Нервность Сверчкова достигла предела. Приближается кризис, перед которым он глупо, нелепо, скотски беспомощен. Он подобен барану, загнанному во дворы бойни. Ноги гнутся от ощущения опасности, и нет никакого пути, кроме покорного движения к ножу резака. Он пропустил все сроки, и сейчас его резкий переход на чью–либо сторону прозвучит как удар фальшивой монетой о прилавок. Если здесь разгорится бой — с кем, против кого он будет драться? Он вспоминал, достаточно ли он небрит и неопрятен, чтобы сойти за рядового бойца. Какая досада, что он не перешел в другую часть до этого похода, еще в Петрограде… Он сожалел, что не нашел друзей в этом дивизионе. Климчук и Веселовский держат себя лучше, достойнее. Он смотрел на густые, как колючая изгородь, заросли, готовый в порыве неизобретательного отчаяния нырнуть туда в момент паники.
Воробьев ехал, стараясь не упускать ни одного звука, готовый к любому действию, в котором будет участвовать вся его сила, вся ловкость, вся не знающая предела решимость, потому что ненависть его к этой двойственной жизни уже перешагнула через страх смерти. Он подступил к рубежу, за которым лежит презрение к себе, моральная гибель и разложение при открытых и зрячих глазах.
Перестрелка не затихала, но и не разгоралась. Казалось, обе стороны чувствуют себя слишком слабыми и неуверенными, чтобы сблизиться и одним ударом решить схватку. Синьков понял, что это белый патруль, вооруженный легкими пулеметами, настигает дивизион, и выстрелы его — скорее сигнал, призыв о подкреплении, чем попытка захватить многолюдную, хотя и непривычную к ружейному бою часть. А может быть, они не знают, кто впереди них. Тогда стрельба — это средство не отрываться от противника до подхода решающих сил.
Сойдя с коней, потому что на шоссе уже пели пули и выстрелы приблизились так, что можно было с минуты на минуту стать целью для стрелков, Алексей и Синьков, ведя под уздцы лошадей, двинулись по дну полупросохшей дренажной канавы. Потом командиры сдали лошадей ординарцам и пошли вдвоем, сжимая рукоятки наганов.

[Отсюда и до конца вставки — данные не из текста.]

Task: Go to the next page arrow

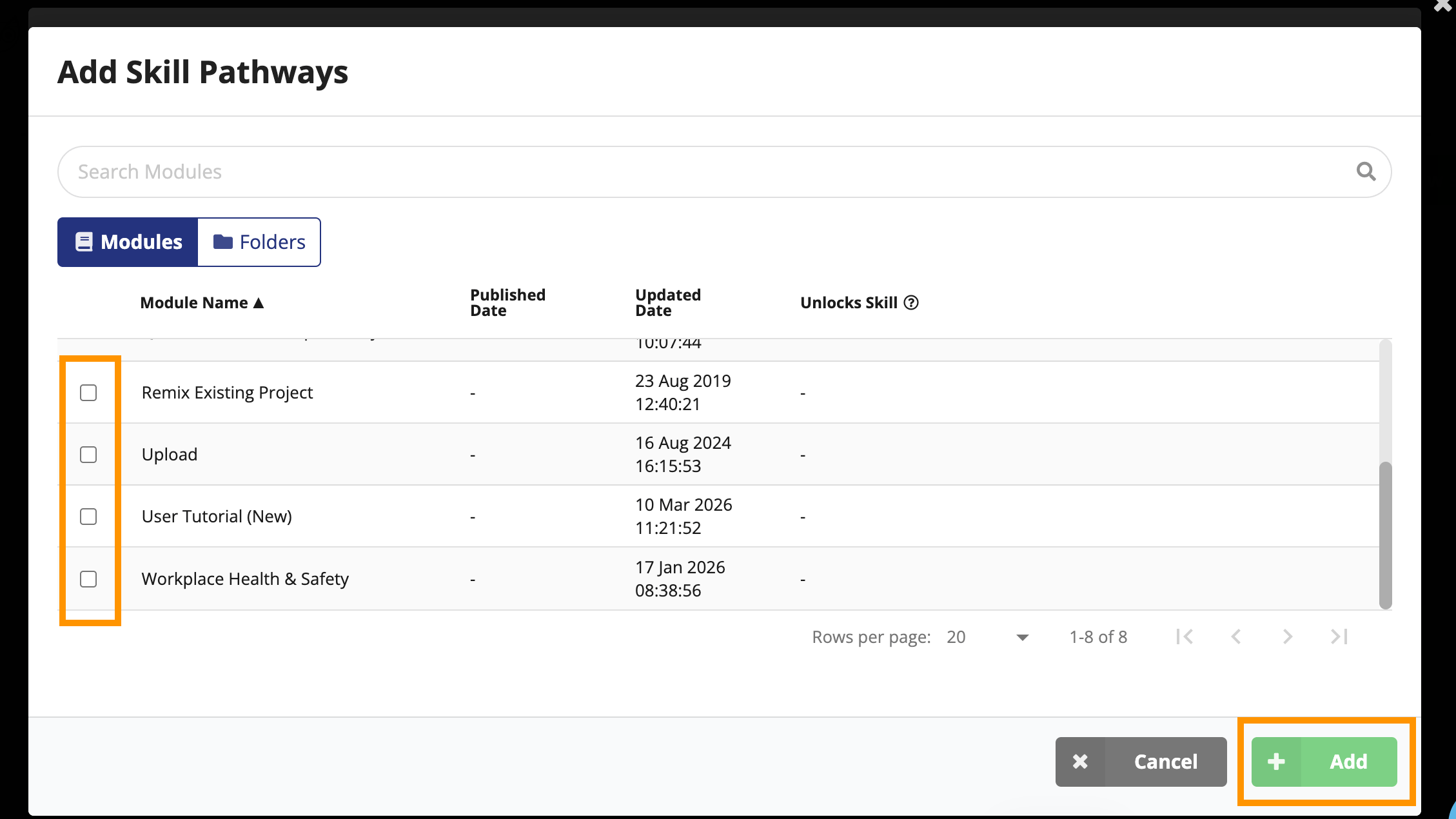Action: click(x=1287, y=636)
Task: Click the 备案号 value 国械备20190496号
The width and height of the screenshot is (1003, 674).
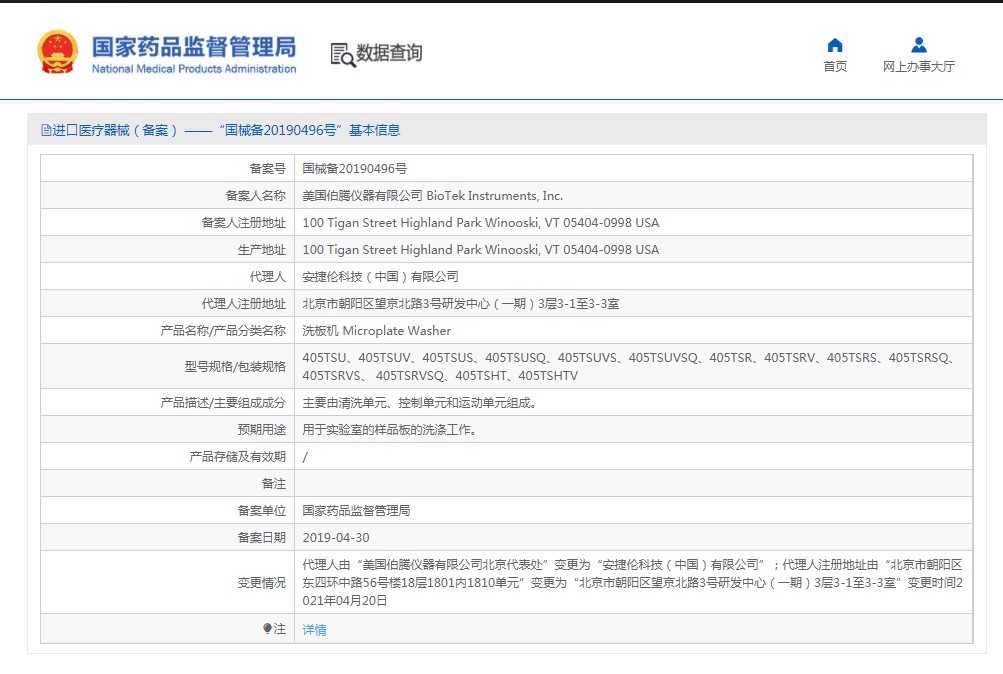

Климчук, Федоров и пехотинцы лежали за сломленным бурей стволом. Шоссе было здесь единственным проходимым местом, и они не боялись быть обойденными. Все усилия Синькова и Алексея увидеть неприятеля не привели ни к чему. Переплет кустарников и низких елей был непроницаем, как большая подушка из грубой зеленой ваты. Движение в кустах было обманчивым. Может быть, это пробегал зверь, приземлялась птица или ветер шевелил мохнатые, долго кивающие ветви елей. Только Федоров уверял, что он видел человека в кожанке, выходившего на шоссе с папиросой.
Застава уже дважды отходила, прячась за стволами и в канаве, и белый пикет настойчиво следовал за нею. По–видимому, нельзя было ожидать прямого нападения, пока к противнику не подойдут свежие силы. Казалось, дивизион получил еще одну отсрочку. Командир и военком двинулись обратно, приказав Климчуку и Федорову отстреливаться из карабинов со всей осторожностью и только в крайнем случае пустить в ход пулеметные ленты. Алексей передал разведчикам полный подсумок патронов и обещал прислать ординарца с пищей.
На пути дивизиона на самой горбине шоссе лежала лошадь. Раздутый живот, мутные глаза и провалившаяся между ребер кожа предвещали скорую смерть. Алексей посмотрел на своего коня. Когда–то крутой круп опал, и кости некрасиво двигались, как будто готовые обнажиться. Сколько еще лошадей падет до конца этого похода!
— Надо, значит, бросать все лишнее, — сказал он командиру. — Беспощадно. Стоять больше не придется. Что дойдет, то дойдет…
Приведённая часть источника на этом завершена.